No one can come to me unless the Father who sent me draws him. And I will raise him up on the last day.
—John 6:44 ESV

Therefore I want you to understand that no one speaking in the Spirit of God ever says “Jesus is accursed!” and no one can say “Jesus is Lord” except in the Holy Spirit.
—1 Corinthians 12:3 ESV

I like to follow trends in the Church and in the Christian blogosphere. One trend that is gaining power attempts to tell who’s in and who’s out by questioning if some people who think they’re saved really aren’t. Jesus Saves barnAny consistent readers of Cerulean Sanctum will know that on more than one occasion I’ve quoted Leonard Ravenhill asking if only 2% of professed Christians are truly born again. So even here there’s been some of that same rhetoric.

John Piper has a new book out called God Is the Gospel and it’s stirring up controversy about this very topic of how one is saved. Over at Old Truth, there was a post about decisional regeneration that adds fuel to the fire.

The debates about who’s in and who’s out rage, but I have to wonder if we are making it too hard. Look at the four verses posted above, for instance.

In the case of the jailer, look how simple his conversion was. Believe on the Lord Jesus Christ and you’ll be saved. Did the Lord draw him? Yes, in the middle of despair, the Holy Spirit was drawing him. Did Paul ask anything of him other than to believe? Not that’s listed here. Nor does Luke list anything different said by Paul than what the apostle himself outlines in the Romans passage above.

- _Data segment_

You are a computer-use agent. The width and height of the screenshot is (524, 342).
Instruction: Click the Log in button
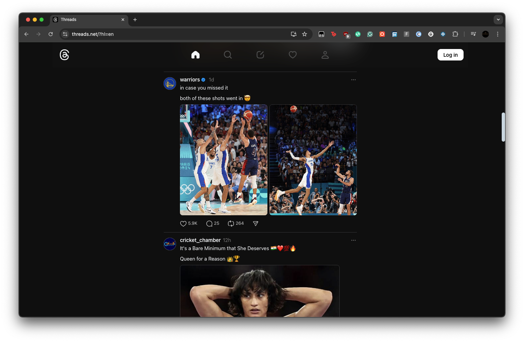click(x=450, y=54)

- _Requirements_
From the blog post about who is truly saved, write out the part starting at "Therefore I want" and ending at "that same rhetoric.", word for word.

- _Result of this task_
Therefore I want you to understand that no one speaking in the Spirit of God ever says “Jesus is accursed!” and no one can say “Jesus is Lord” except in the Holy Spirit.
—1 Corinthians 12:3 ESV

I like to follow trends in the Church and in the Christian blogosphere. One trend that is gaining power attempts to tell who’s in and who’s out by questioning if some people who think they’re saved really aren’t. Jesus Saves barnAny consistent readers of Cerulean Sanctum will know that on more than one occasion I’ve quoted Leonard Ravenhill asking if only 2% of professed Christians are truly born again. So even here there’s been some of that same rhetoric.